Los migrantes que se embarcan en estas travesías a menudo son personas desesperadas que huyen de situaciones de violencia, pobreza y falta de oportunidades en sus países de origen. La mayoría de ellos provienen de África subsahariana y Marruecos, y muchos son jóvenes que buscan un futuro mejor. Sin embargo, la realidad que enfrentan en el mar es brutal. Las embarcaciones son a menudo sobrecargadas y mal equipadas, lo que aumenta el riesgo de naufragios.
La situación se agrava aún más por la falta de recursos y la sobrecarga de los servicios de emergencia en Canarias, que se ven desbordados por el número de llegadas. En un reciente rescate, 175 personas fueron salvadas de un cayuco, incluyendo a nueve bebés de menos de un año. Este tipo de rescates son cada vez más comunes, pero también reflejan la creciente crisis humanitaria que enfrenta la región.
**Desapariciones de Menores y Desafíos Institucionales**
Uno de los aspectos más preocupantes de la crisis migratoria en Canarias es el aumento de las desapariciones de menores migrantes. Según informes recientes, Canarias lidera el ranking nacional de desapariciones de menores, con 785 casos de niños que han desaparecido de centros de protección. Muchos de estos menores son migrantes no acompañados que llegan a las islas en busca de seguridad y oportunidades. Sin embargo, la falta de recursos y la saturación de los centros de acogida han llevado a una situación insostenible.
El Gobierno canario ha denunciado la sobreocupación de sus recursos, lo que ha contribuido a que cientos de niños desaparezcan de los centros de acogida. Esta situación plantea serios riesgos, ya que muchos de estos menores pueden ser víctimas de redes de explotación, incluyendo la trata con fines sexuales. La incertidumbre sobre su paradero y destino es alarmante y pone de manifiesto las limitaciones de la red de protección en las islas.
Además, cerca de 300 menores migrantes no acompañados alcanzaron la mayoría de edad a finales de 2025, lo que complica aún más la situación. Muchos de estos jóvenes se encuentran en un limbo legal, sin el apoyo adecuado para integrarse en la sociedad. La burocracia y la lentitud de las comunidades en habilitar plazas para su reubicación han retrasado los traslados, lo que ha llevado a que los plazos establecidos por el Estado se tripliquen.
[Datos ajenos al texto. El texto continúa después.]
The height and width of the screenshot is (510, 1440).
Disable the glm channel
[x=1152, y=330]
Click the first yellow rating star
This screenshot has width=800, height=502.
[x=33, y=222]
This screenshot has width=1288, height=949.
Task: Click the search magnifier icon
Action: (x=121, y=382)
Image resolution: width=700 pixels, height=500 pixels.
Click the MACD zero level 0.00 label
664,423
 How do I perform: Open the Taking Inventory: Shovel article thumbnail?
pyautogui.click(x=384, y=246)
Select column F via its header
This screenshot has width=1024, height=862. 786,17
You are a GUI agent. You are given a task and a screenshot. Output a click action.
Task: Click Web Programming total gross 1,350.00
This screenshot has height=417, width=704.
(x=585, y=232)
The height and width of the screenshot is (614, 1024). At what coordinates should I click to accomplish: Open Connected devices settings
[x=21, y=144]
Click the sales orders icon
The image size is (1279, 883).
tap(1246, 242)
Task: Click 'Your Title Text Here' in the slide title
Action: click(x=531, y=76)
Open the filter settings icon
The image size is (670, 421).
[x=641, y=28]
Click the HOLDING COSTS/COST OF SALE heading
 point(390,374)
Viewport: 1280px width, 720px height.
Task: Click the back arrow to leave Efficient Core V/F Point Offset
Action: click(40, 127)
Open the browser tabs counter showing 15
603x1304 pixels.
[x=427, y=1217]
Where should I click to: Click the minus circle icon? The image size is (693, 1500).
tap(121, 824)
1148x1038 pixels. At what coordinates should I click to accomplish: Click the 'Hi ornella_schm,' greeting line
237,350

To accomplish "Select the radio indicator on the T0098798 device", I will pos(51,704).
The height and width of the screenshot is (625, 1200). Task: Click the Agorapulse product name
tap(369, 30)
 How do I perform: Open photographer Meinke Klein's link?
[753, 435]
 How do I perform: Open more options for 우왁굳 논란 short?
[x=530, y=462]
La crisis migratoria en Canarias no solo es un problema humanitario, sino también un desafío político. Las tensiones entre el Gobierno canario y el Estado central han aumentado, especialmente en lo que respecta a la atención y protección de los menores migrantes. El Ejecutivo regional ha criticado la insuficiencia de los fondos destinados a la atención de estos menores, que ascienden a 190 millones, mientras que el Estado solo ha ofrecido 100 millones como extraordinarios.
La situación en Canarias es un reflejo de una crisis migratoria más amplia que afecta a Europa en su conjunto. A medida que las políticas migratorias se endurecen y las fronteras se cierran, muchos migrantes se ven obligados a arriesgar sus vidas en busca de un futuro mejor. La comunidad internacional enfrenta el desafío de abordar esta crisis de manera efectiva, garantizando la protección de los derechos humanos de todos los migrantes, especialmente de los más vulnerables, como los menores.
La crisis migratoria en Canarias es un recordatorio de la necesidad urgente de soluciones sostenibles y humanitarias. La colaboración entre países, organizaciones no gubernamentales y la sociedad civil es esencial para abordar las causas profundas de la migración y garantizar que todos los migrantes tengan acceso a la protección y asistencia que necesitan. En un mundo cada vez más interconectado, la respuesta a la migración debe ser global y solidaria, priorizando siempre la dignidad y los derechos de las personas.